## Directions
Reproduce every line of the records unchanged, except substitute "screen navigation agent" for each occurrence of "computer-use agent".
□ □ □ □
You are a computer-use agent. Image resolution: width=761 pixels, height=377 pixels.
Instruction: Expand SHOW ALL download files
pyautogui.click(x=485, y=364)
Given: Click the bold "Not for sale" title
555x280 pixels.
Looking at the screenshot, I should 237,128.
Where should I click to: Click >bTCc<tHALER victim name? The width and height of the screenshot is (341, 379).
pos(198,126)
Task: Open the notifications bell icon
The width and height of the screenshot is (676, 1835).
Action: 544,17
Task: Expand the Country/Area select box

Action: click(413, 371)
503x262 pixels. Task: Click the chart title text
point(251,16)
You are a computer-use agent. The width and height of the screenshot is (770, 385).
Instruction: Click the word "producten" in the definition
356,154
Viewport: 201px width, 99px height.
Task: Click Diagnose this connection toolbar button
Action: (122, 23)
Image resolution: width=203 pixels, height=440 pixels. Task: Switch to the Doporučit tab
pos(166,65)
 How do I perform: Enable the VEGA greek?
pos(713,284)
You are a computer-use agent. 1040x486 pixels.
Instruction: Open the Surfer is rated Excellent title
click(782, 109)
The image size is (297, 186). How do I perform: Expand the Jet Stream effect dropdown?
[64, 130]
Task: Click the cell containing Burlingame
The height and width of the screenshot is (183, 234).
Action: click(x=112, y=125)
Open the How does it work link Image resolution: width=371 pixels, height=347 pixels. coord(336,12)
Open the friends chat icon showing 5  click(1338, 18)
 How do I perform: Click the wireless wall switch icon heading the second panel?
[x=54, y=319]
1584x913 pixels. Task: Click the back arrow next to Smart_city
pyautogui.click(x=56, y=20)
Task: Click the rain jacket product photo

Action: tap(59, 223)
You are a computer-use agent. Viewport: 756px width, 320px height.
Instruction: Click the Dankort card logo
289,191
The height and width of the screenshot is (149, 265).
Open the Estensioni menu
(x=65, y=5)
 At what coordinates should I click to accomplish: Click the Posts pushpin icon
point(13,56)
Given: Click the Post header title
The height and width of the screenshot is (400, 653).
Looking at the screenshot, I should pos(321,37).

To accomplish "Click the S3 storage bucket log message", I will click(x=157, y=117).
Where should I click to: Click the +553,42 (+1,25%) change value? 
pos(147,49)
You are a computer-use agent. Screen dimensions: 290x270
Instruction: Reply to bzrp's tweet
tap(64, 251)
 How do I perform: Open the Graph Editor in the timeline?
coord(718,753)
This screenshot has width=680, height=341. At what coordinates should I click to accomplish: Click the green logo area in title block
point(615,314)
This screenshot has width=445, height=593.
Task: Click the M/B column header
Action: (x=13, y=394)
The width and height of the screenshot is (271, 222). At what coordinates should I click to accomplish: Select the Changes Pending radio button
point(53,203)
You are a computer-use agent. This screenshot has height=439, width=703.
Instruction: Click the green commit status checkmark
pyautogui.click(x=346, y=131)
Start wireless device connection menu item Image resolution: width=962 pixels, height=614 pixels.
□ □ □ □
## Completed exercise
You are a screen navigation agent. Image resolution: width=761 pixels, height=377 pixels.
Instruction: Expand SHOW ALL download files
pyautogui.click(x=485, y=364)
Given: Click the bold "Not for sale" title
555x280 pixels.
Looking at the screenshot, I should 237,128.
Where should I click to: Click >bTCc<tHALER victim name? The width and height of the screenshot is (341, 379).
pos(198,126)
Task: Open the notifications bell icon
The width and height of the screenshot is (676, 1835).
Action: 544,17
Task: Expand the Country/Area select box

Action: click(413, 371)
503x262 pixels. Task: Click the chart title text
point(251,16)
You are a screen navigation agent. The width and height of the screenshot is (770, 385).
Instruction: Click the word "producten" in the definition
356,154
Viewport: 201px width, 99px height.
Task: Click Diagnose this connection toolbar button
Action: (122, 23)
Image resolution: width=203 pixels, height=440 pixels. Task: Switch to the Doporučit tab
pos(166,65)
 How do I perform: Enable the VEGA greek?
pos(713,284)
You are a screen navigation agent. 1040x486 pixels.
Instruction: Open the Surfer is rated Excellent title
click(782, 109)
The image size is (297, 186). How do I perform: Expand the Jet Stream effect dropdown?
[64, 130]
Task: Click the cell containing Burlingame
The height and width of the screenshot is (183, 234).
Action: click(x=112, y=125)
Open the How does it work link Image resolution: width=371 pixels, height=347 pixels. coord(336,12)
Open the friends chat icon showing 5  click(1338, 18)
 How do I perform: Click the wireless wall switch icon heading the second panel?
[x=54, y=319]
1584x913 pixels. Task: Click the back arrow next to Smart_city
pyautogui.click(x=56, y=20)
Task: Click the rain jacket product photo

Action: tap(59, 223)
You are a screen navigation agent. Viewport: 756px width, 320px height.
Instruction: Click the Dankort card logo
289,191
The height and width of the screenshot is (149, 265).
Open the Estensioni menu
(x=65, y=5)
 At what coordinates should I click to accomplish: Click the Posts pushpin icon
point(13,56)
Given: Click the Post header title
The height and width of the screenshot is (400, 653).
Looking at the screenshot, I should pos(321,37).

To accomplish "Click the S3 storage bucket log message", I will click(x=157, y=117).
Where should I click to: Click the +553,42 (+1,25%) change value? 
pos(147,49)
You are a screen navigation agent. Screen dimensions: 290x270
Instruction: Reply to bzrp's tweet
tap(64, 251)
 How do I perform: Open the Graph Editor in the timeline?
coord(718,753)
This screenshot has width=680, height=341. At what coordinates should I click to accomplish: Click the green logo area in title block
point(615,314)
This screenshot has width=445, height=593.
Task: Click the M/B column header
Action: (x=13, y=394)
The width and height of the screenshot is (271, 222). At what coordinates should I click to accomplish: Select the Changes Pending radio button
point(53,203)
You are a screen navigation agent. This screenshot has height=439, width=703.
Instruction: Click the green commit status checkmark
pyautogui.click(x=346, y=131)
Start wireless device connection menu item Image resolution: width=962 pixels, height=614 pixels.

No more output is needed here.